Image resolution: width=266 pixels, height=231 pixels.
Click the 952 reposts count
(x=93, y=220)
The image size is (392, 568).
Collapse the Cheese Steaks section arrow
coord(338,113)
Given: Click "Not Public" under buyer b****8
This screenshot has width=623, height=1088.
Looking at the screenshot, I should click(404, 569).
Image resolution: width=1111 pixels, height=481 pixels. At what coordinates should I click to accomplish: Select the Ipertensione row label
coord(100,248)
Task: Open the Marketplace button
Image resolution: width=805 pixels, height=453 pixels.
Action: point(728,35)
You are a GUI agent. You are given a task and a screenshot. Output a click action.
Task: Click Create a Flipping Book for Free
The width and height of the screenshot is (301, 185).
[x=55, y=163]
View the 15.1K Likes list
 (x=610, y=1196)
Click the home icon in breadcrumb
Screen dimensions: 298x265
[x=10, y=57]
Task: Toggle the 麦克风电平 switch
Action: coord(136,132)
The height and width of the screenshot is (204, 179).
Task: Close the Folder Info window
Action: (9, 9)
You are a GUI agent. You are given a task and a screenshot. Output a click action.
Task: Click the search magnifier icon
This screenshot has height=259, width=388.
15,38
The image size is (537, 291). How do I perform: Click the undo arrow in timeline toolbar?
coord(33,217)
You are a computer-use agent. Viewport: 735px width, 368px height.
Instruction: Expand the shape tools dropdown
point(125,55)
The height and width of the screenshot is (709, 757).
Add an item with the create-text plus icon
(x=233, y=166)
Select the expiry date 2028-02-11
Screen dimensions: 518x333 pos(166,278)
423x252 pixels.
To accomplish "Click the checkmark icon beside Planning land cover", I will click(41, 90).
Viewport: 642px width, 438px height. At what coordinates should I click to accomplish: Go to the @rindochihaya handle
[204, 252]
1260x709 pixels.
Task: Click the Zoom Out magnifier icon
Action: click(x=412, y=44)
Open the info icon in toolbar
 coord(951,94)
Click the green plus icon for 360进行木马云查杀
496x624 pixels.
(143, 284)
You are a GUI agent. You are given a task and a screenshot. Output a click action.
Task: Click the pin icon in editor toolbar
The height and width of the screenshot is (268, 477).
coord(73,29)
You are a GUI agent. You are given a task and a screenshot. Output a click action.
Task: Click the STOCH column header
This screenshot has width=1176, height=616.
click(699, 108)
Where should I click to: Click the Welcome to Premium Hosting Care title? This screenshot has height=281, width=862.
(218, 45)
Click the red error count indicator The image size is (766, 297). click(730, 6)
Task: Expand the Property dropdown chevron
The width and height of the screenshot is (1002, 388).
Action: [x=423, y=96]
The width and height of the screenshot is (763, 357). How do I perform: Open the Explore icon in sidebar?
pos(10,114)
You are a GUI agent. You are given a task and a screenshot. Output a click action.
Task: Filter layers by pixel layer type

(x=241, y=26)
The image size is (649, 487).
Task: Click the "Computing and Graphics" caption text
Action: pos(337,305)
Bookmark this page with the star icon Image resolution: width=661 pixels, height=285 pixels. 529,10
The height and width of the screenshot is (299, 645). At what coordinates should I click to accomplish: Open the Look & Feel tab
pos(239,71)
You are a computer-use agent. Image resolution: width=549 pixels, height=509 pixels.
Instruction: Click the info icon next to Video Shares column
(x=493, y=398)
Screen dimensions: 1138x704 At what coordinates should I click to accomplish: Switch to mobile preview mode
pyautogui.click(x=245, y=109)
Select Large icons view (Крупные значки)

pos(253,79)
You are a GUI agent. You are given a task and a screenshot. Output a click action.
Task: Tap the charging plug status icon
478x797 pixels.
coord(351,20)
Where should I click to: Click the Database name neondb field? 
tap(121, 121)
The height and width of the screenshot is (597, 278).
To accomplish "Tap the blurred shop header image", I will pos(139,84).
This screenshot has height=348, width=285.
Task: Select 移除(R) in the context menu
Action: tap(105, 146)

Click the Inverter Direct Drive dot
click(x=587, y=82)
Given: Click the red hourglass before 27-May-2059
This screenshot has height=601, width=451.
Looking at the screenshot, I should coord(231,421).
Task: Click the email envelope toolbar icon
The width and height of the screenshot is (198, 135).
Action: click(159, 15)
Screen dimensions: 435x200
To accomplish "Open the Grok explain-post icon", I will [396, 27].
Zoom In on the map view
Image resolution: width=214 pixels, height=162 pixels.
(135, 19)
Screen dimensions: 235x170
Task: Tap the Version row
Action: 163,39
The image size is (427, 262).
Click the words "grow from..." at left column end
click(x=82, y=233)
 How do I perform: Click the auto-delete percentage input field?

——————————

■ Exercise ■
Working from the material above, reproduce it in full and unchanged.

■ Exercise output ■
Image resolution: width=266 pixels, height=231 pixels.
Click the 952 reposts count
(x=93, y=220)
The image size is (392, 568).
Collapse the Cheese Steaks section arrow
coord(338,113)
Given: Click "Not Public" under buyer b****8
This screenshot has width=623, height=1088.
Looking at the screenshot, I should click(404, 569).
Image resolution: width=1111 pixels, height=481 pixels. At what coordinates should I click to accomplish: Select the Ipertensione row label
coord(100,248)
Task: Open the Marketplace button
Image resolution: width=805 pixels, height=453 pixels.
Action: point(728,35)
You are a GUI agent. You are given a task and a screenshot. Output a click action.
Task: Click Create a Flipping Book for Free
The width and height of the screenshot is (301, 185).
[x=55, y=163]
View the 15.1K Likes list
 (x=610, y=1196)
Click the home icon in breadcrumb
Screen dimensions: 298x265
[x=10, y=57]
Task: Toggle the 麦克风电平 switch
Action: coord(136,132)
The height and width of the screenshot is (204, 179).
Task: Close the Folder Info window
Action: (9, 9)
You are a GUI agent. You are given a task and a screenshot. Output a click action.
Task: Click the search magnifier icon
This screenshot has height=259, width=388.
15,38
The image size is (537, 291). How do I perform: Click the undo arrow in timeline toolbar?
coord(33,217)
You are a computer-use agent. Viewport: 735px width, 368px height.
Instruction: Expand the shape tools dropdown
point(125,55)
The height and width of the screenshot is (709, 757).
Add an item with the create-text plus icon
(x=233, y=166)
Select the expiry date 2028-02-11
Screen dimensions: 518x333 pos(166,278)
423x252 pixels.
To accomplish "Click the checkmark icon beside Planning land cover", I will click(41, 90).
Viewport: 642px width, 438px height. At what coordinates should I click to accomplish: Go to the @rindochihaya handle
[204, 252]
1260x709 pixels.
Task: Click the Zoom Out magnifier icon
Action: click(x=412, y=44)
Open the info icon in toolbar
 coord(951,94)
Click the green plus icon for 360进行木马云查杀
496x624 pixels.
(143, 284)
You are a GUI agent. You are given a task and a screenshot. Output a click action.
Task: Click the pin icon in editor toolbar
The height and width of the screenshot is (268, 477).
coord(73,29)
You are a GUI agent. You are given a task and a screenshot. Output a click action.
Task: Click the STOCH column header
This screenshot has width=1176, height=616.
click(699, 108)
Where should I click to: Click the Welcome to Premium Hosting Care title? This screenshot has height=281, width=862.
(218, 45)
Click the red error count indicator The image size is (766, 297). click(730, 6)
Task: Expand the Property dropdown chevron
The width and height of the screenshot is (1002, 388).
Action: [x=423, y=96]
The width and height of the screenshot is (763, 357). How do I perform: Open the Explore icon in sidebar?
pos(10,114)
You are a GUI agent. You are given a task and a screenshot. Output a click action.
Task: Filter layers by pixel layer type

(x=241, y=26)
The image size is (649, 487).
Task: Click the "Computing and Graphics" caption text
Action: pos(337,305)
Bookmark this page with the star icon Image resolution: width=661 pixels, height=285 pixels. 529,10
The height and width of the screenshot is (299, 645). At what coordinates should I click to accomplish: Open the Look & Feel tab
pos(239,71)
You are a computer-use agent. Image resolution: width=549 pixels, height=509 pixels.
Instruction: Click the info icon next to Video Shares column
(x=493, y=398)
Screen dimensions: 1138x704 At what coordinates should I click to accomplish: Switch to mobile preview mode
pyautogui.click(x=245, y=109)
Select Large icons view (Крупные значки)

pos(253,79)
You are a GUI agent. You are given a task and a screenshot. Output a click action.
Task: Tap the charging plug status icon
478x797 pixels.
coord(351,20)
Where should I click to: Click the Database name neondb field? 
tap(121, 121)
The height and width of the screenshot is (597, 278).
To accomplish "Tap the blurred shop header image", I will pos(139,84).
This screenshot has height=348, width=285.
Task: Select 移除(R) in the context menu
Action: tap(105, 146)

Click the Inverter Direct Drive dot
click(x=587, y=82)
Given: Click the red hourglass before 27-May-2059
This screenshot has height=601, width=451.
Looking at the screenshot, I should coord(231,421).
Task: Click the email envelope toolbar icon
The width and height of the screenshot is (198, 135).
Action: click(159, 15)
Screen dimensions: 435x200
To accomplish "Open the Grok explain-post icon", I will [396, 27].
Zoom In on the map view
Image resolution: width=214 pixels, height=162 pixels.
(135, 19)
Screen dimensions: 235x170
Task: Tap the Version row
Action: 163,39
The image size is (427, 262).
Click the words "grow from..." at left column end
click(x=82, y=233)
 How do I perform: Click the auto-delete percentage input field?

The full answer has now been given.